Returning to my earlier essay:

Do we make this a conscious goal in our current lifestyles?

The Vilna Gaon’s student, Rav Chaim Volozhiner, offers his own metaphor for the relationship between yir’as Shamayim and Torah:

According to the vast arrangement of the silo of yir’ah that the person prepared for himself, it is through that arrangement that the grain of Torah will be able to enter and be protected within him, according to how much he strengthened his silo.

It is [like] a father who divides grain for his sons.  He divides and gives each one a measure of grain to match what the son’s silo can hold, which he [the son] prepared beforehand.  For even if the father wishes and his hand is open to give him more, the son cannot receive more since his silo is not big enough to hold more.  So too the father cannot now give him more.  And if the son did not prepare even a small silo, then also the father can not give him anything at all – for he has no guarded place where it will remain with him.

So too Hashem, may His name be blessed:  His “Hand” is open, as it were, to constantly bestow every person according to his reward with much wisdom and extra understanding – when it will be preserved by them and will be tied onto the slate of their hearts.  Everything [is given] according to the volume of one’s “silo.” And if a person does not prepare even a small silo, which is that he does not, heaven forbid, have within him any yir’ah whatsoever for Him, may He be blessed, so too He, may He be blessed, will not bestow any wisdom at all, since it will not be preserved by him.  For his Torah would become disgusting, heaven forbid, as our Rabbis, whose memories are a blessing, said.  It is about this that the verse says, “the beginning of wisdom is yir’as Hashem,” (Tehillim 111).  (Nefesh haChaim book IV, ch. 5)

The Vilna Gaon taught that without eliminating one’s poor middos first, Torah will reinforce those flaws rather than help refine the soul.  Of our two descriptions of our communal problem, he is speaking in terms of the second one; the Torah is a tool for us to become the holy people Hashem created us to be, but the tool has to be used appropriately or else woefully limited.

Rav Chaim Volozhiner says, without first developing yir’ah, the positive middah of keeping the importance of G-d and the role He made us for in mind, we will not retain the Torah either, even on a basic level.  His metaphor is akin to our first formulation – that without yir’as Shamayim, we cannot even embody the Torah we are trying to study, and thus only full implementation with developed yir’ah can even be termed true observance of Torah.

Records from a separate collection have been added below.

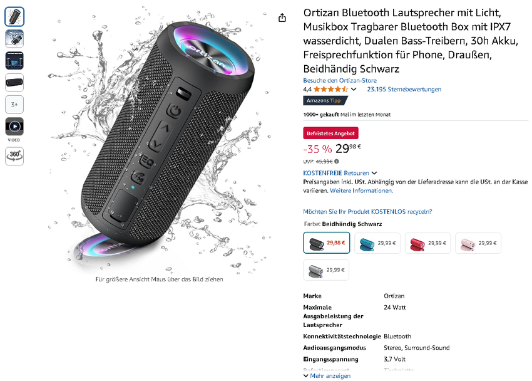Select the grey color variant
532x381 pixels.
pos(325,269)
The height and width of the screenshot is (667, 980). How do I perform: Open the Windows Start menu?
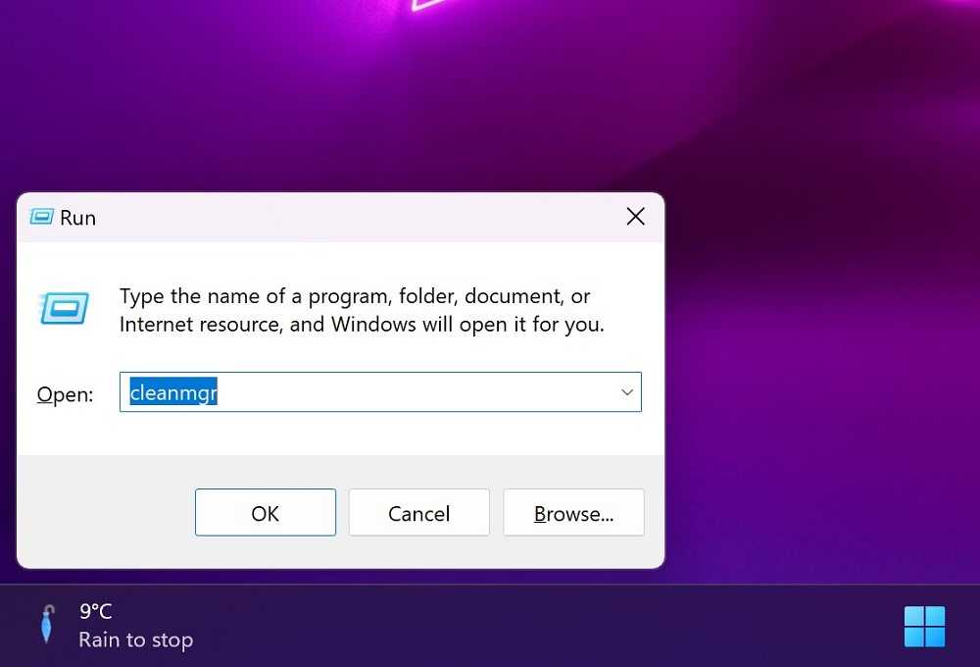[924, 627]
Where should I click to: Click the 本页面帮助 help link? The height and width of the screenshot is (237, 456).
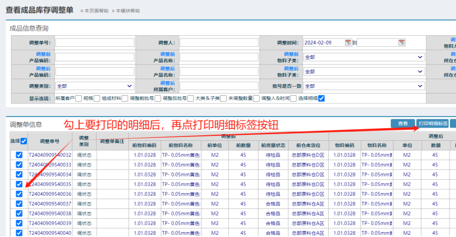pyautogui.click(x=97, y=11)
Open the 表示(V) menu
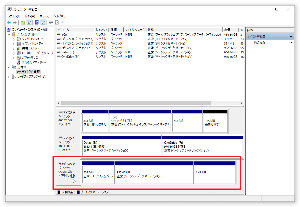This screenshot has width=300, height=207. coord(44,16)
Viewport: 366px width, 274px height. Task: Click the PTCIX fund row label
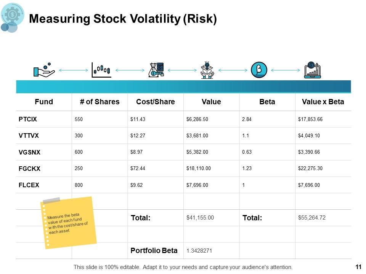(28, 119)
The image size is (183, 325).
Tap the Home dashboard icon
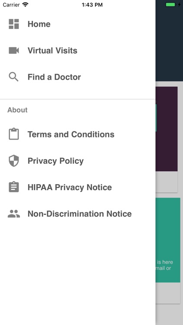(14, 24)
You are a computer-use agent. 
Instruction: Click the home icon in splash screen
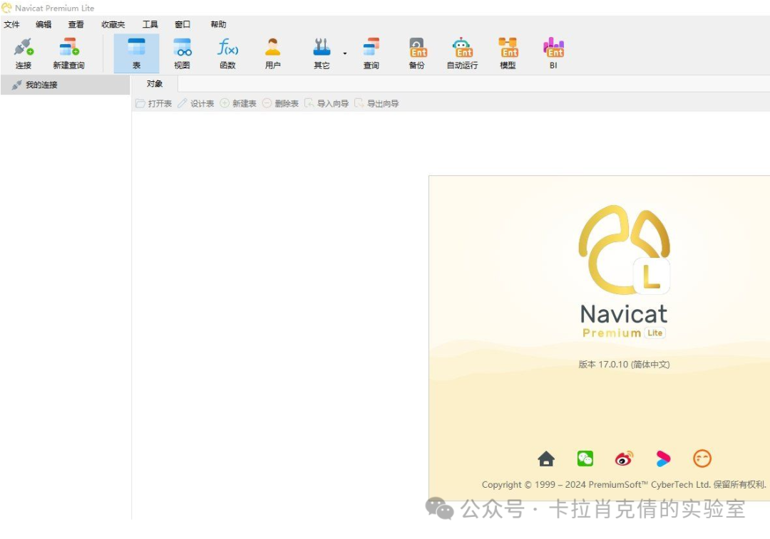[546, 459]
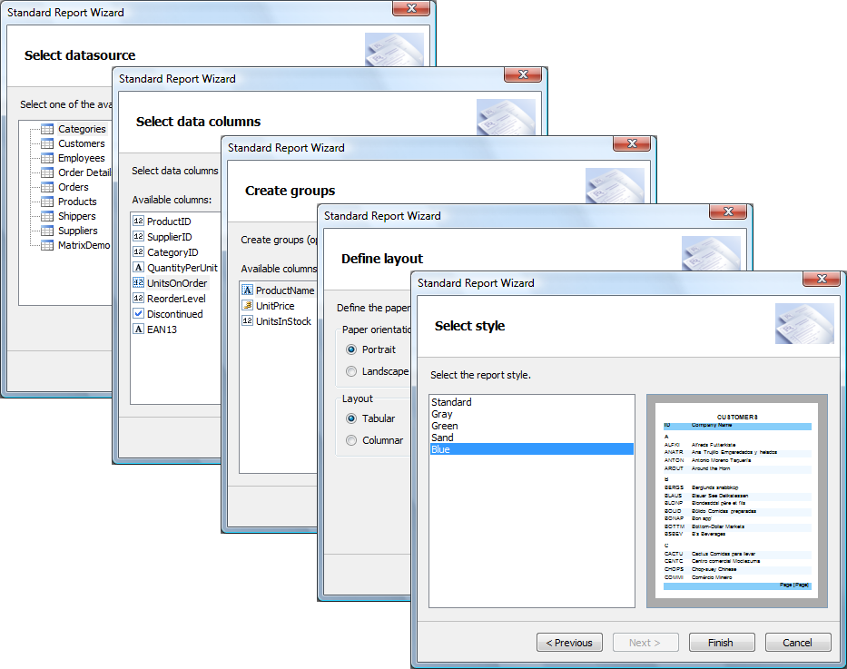
Task: Select Portrait paper orientation
Action: coord(351,349)
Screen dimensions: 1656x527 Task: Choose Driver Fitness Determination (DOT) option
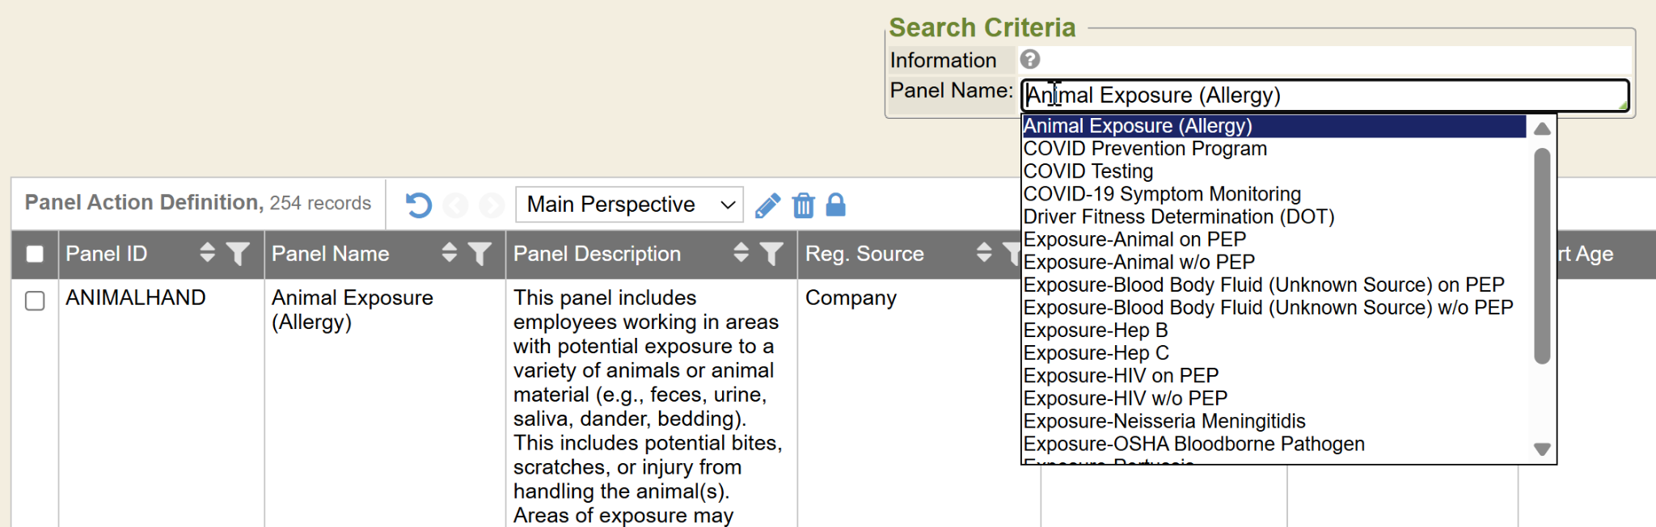1178,217
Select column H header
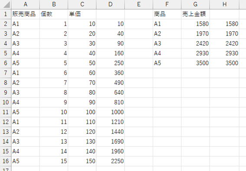The width and height of the screenshot is (246, 171). pos(224,4)
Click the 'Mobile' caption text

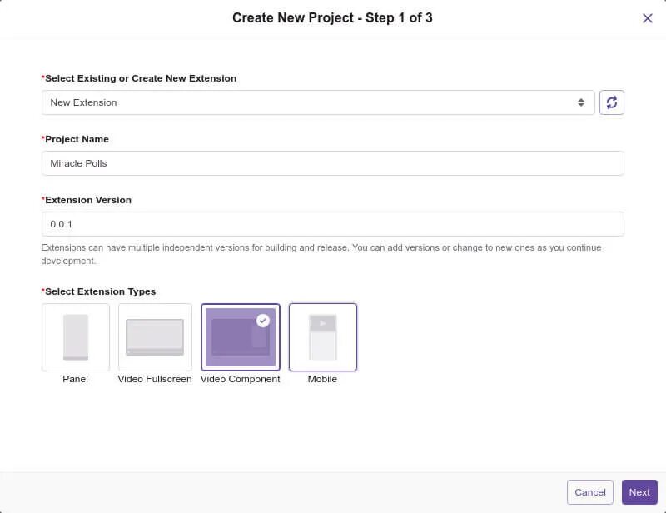point(323,379)
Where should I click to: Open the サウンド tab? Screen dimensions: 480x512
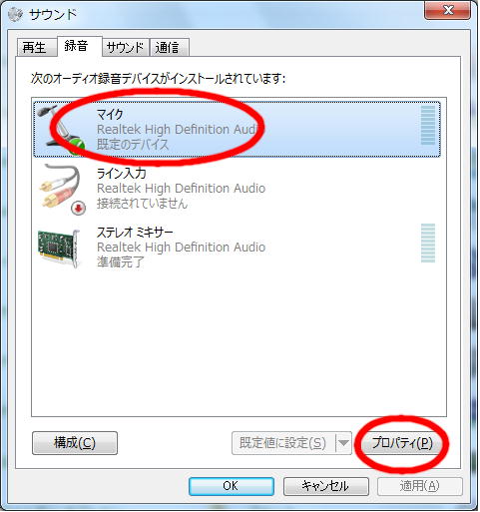(x=126, y=47)
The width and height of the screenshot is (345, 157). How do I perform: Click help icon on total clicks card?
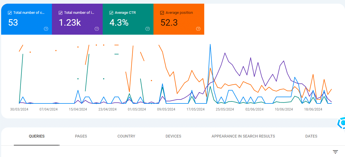[46, 29]
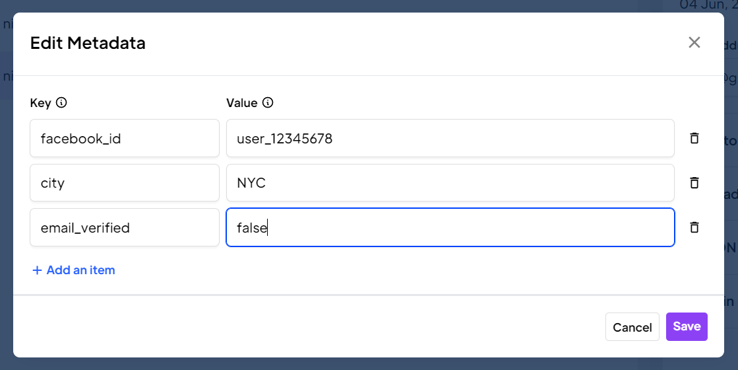The image size is (738, 370).
Task: Click the info icon beside Key
Action: point(61,102)
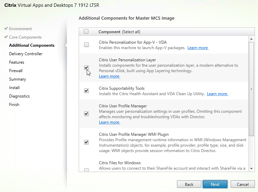The width and height of the screenshot is (258, 192).
Task: Uncheck Citrix User Personalization Layer
Action: (86, 68)
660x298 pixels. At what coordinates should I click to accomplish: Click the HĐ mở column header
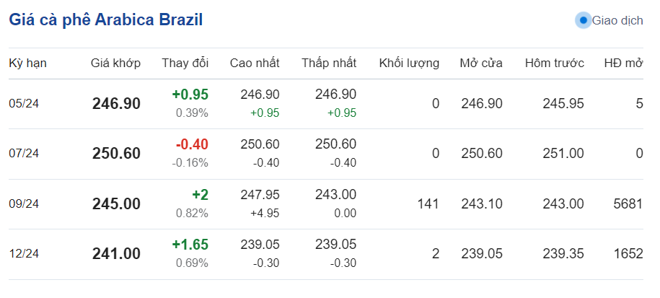623,63
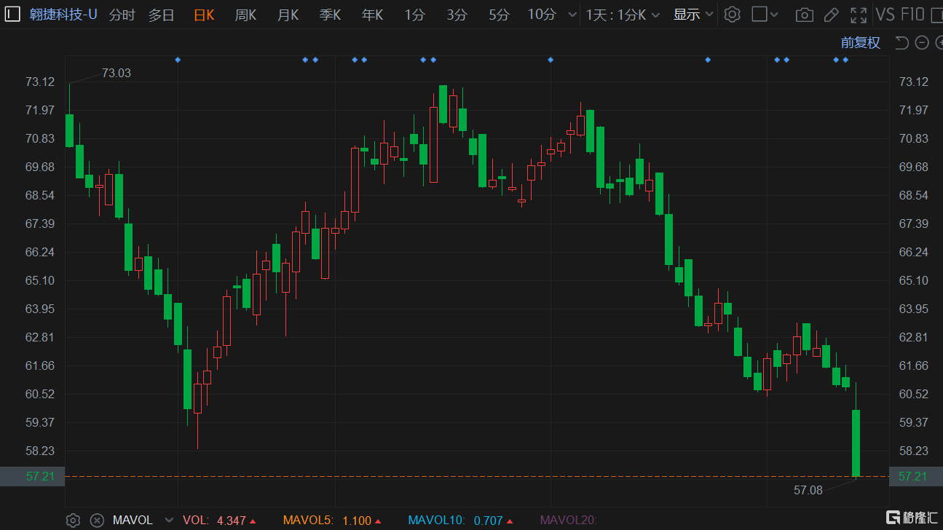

Refinement requires conscious effort in and of itself.  Without first “weeding” and “building the silo,” we are left with nothing.

Until this point, Rav Shimon was arguing from a variant of the Vilna Gaon’s position — with the only difference being between the Vilna Gaon’s refined middos and the Shaarei Yosher’s person capable of bestowing good “now and in the future”.  Both define the goal of a good Jew in terms of being a good person, and how Torah study is part of accomplishing that.

Now Rav Shimon switched to a point more similar to Rav Chaim Volozhiner’s. Not only does one need Torah to “water” one’s good middos, or to expand one’s “ani” to include their soul, and expansively more and more people, but without this ethical background, you won’t get anywhere with your Torah study, either.